Una lengua estándar, estándar lingüístico o variedad estándar (concepto que no debe ser confundido con los de norma lingüística, lengua escrita o lengua literaria[1]​) es una variedad ampliamente difundida, y en general entendida por todos los hablantes de la lengua, frecuentemente es la forma usada en la educación formal y la más usada ampliamente por los medios de comunicación. En muchos casos, aunque no siempre, la forma estándar puede ser una lengua planificada a partir del diasistema de una lengua, con el objeto de obtener un modelo de lengua unitario para la enseñanza, los usos oficiales y los usos escritos y formales, que a su vez permita cohesionar política y socialmente el territorio donde es oficial.

El proceso de estandarización está incluido en la parte de la política lingüística relativa a la modelación formal de una lengua, a la adscripción de un estatus jurídico y administrativo, y al fomento de su adquisición, conocido en sociolingüística como planificación lingüística.[2]

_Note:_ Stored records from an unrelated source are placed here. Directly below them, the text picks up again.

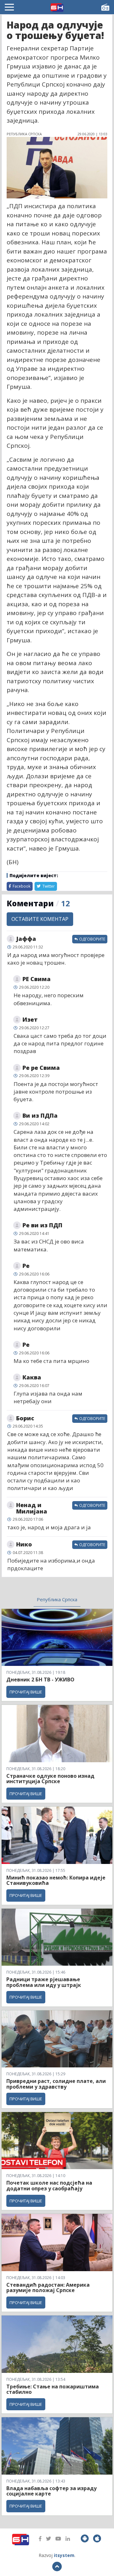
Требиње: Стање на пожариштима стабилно (52, 2389)
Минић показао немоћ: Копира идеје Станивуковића (55, 1880)
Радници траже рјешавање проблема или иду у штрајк (43, 1982)
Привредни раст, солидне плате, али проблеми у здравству (56, 2084)
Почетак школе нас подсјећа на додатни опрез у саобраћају (49, 2185)
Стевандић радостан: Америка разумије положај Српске (48, 2287)
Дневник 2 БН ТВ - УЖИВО (40, 1679)
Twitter (48, 886)
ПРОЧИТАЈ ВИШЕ (26, 1692)
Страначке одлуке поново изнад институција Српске (50, 1778)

Proceso de estandarización

El proceso de estandarización requiere seleccionar ciertos rasgos del diasistema que se quiere estandarizar, según la aplicación de criterios restrictivos de criba. También se requiere la formalización y consensuación de ciertas formas que puedan ser usadas como convención que marca los límites de lo que se considera y lo que no se consideran formas de la variedad estándar. Algunas características no excluyentes que suelen identificar a una variedad estándar son:

  • Un sistema de escritura que fije las convenciones ortográficas que se usarán para escribir la lengua y fijar formas comunes y estables.
  • Un diccionario o grupo de diccionarios estándar, que corporizan un vocabulario y usará la ortografía estandarizada definida previamente.
  • Una gramática prescriptiva reconocida que registra las formas, reglas y estructuras del lenguaje y que recomienda ciertas formas y castiga otras.
  • Un sistema de pronunciación estándar, que es considerado como «educado» o «adecuado» por los hablantes y que se considera libre de marcadores regionales.
  • Una institución o personas que promueven el uso de la lengua y que poseen cierta autoridad, formal o informal, en la definición de sus normas de uso, como, en el caso de la lengua española, la Real Academia Española.
  • Un estatuto o constitución que le da un estado oficial en el sistema legal de un país.
  • El uso de la lengua en la vida pública, por ejemplo en el poder judicial y el poder legislativo.
  • Un canon literario.
  • La traducción a la lengua de textos sagrados, como la Biblia.
  • La enseñanza escolar de la ortografía y gramática estandarizadas.
  • La preferencia de esta variedad particular, por encima de otras variedades mutuamente comprensibles con la anterior, para el aprendizaje del idioma como una segunda lengua.

Cuando el estándar es lengua oficial de enseñanza, puede existir una reglamentación política de tipo coercitivo, que obligue a aplicarlo en exclusiva en el terreno educativo. Por ejemplo, la ley Moyano de Instrucción Pública, promulgada en 1857, en su artículo 88, establecía que «La Gramática y Ortografía de la Academia Española serán texto obligatorio y único para estas materias en la enseñanza pública [en España]».[3]